Given data »
* * * *

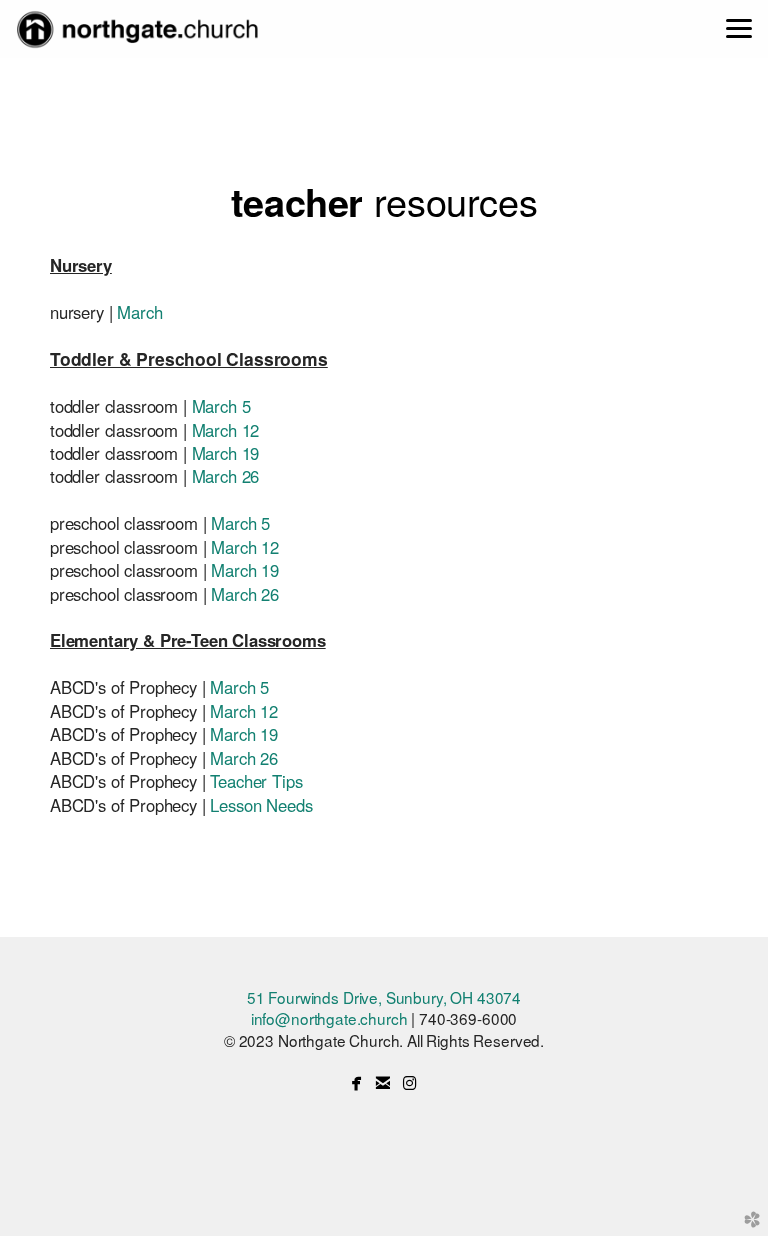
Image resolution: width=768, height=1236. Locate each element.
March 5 (221, 406)
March (139, 312)
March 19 (226, 453)
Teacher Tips (256, 781)
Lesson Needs (261, 805)
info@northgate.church (329, 1018)
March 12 (226, 430)
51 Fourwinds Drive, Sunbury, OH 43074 (384, 997)
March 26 (226, 476)
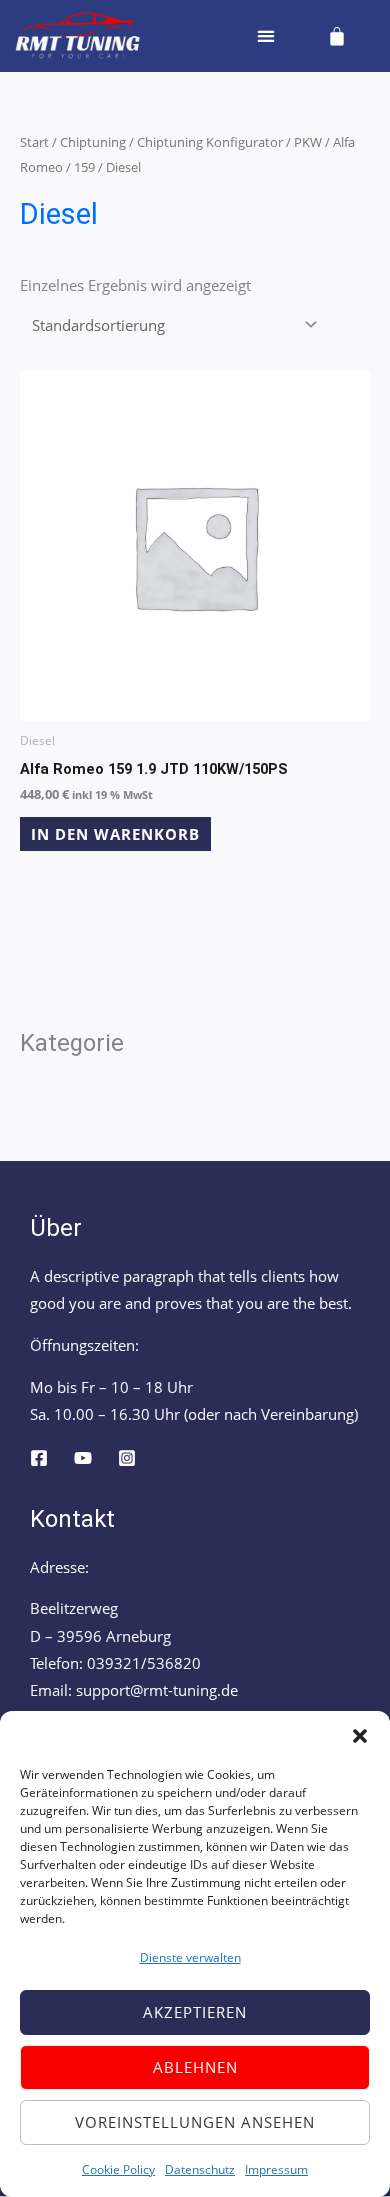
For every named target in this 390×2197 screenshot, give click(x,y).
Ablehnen (195, 2067)
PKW (308, 142)
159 (84, 167)
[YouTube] (83, 1458)
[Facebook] (39, 1458)
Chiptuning (93, 142)
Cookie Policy (118, 2169)
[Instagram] (127, 1458)
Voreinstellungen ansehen (195, 2122)
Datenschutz (200, 2169)
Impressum (276, 2169)
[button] (360, 1736)
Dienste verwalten (190, 1957)
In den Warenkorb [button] (115, 834)
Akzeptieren (195, 2012)
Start (34, 142)
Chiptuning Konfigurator (210, 142)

* * * *

Problem to solve » From the line holding "Cookie Policy (118, 2169)" to the line holding "Start (34, 142)", inclusive, restate each line above exactly as written.

Response to the task »
Cookie Policy (118, 2169)
[Instagram] (127, 1458)
Voreinstellungen ansehen (195, 2122)
Datenschutz (200, 2169)
Impressum (276, 2169)
[button] (360, 1736)
Dienste verwalten (190, 1957)
In den Warenkorb [button] (115, 834)
Akzeptieren (195, 2012)
Start (34, 142)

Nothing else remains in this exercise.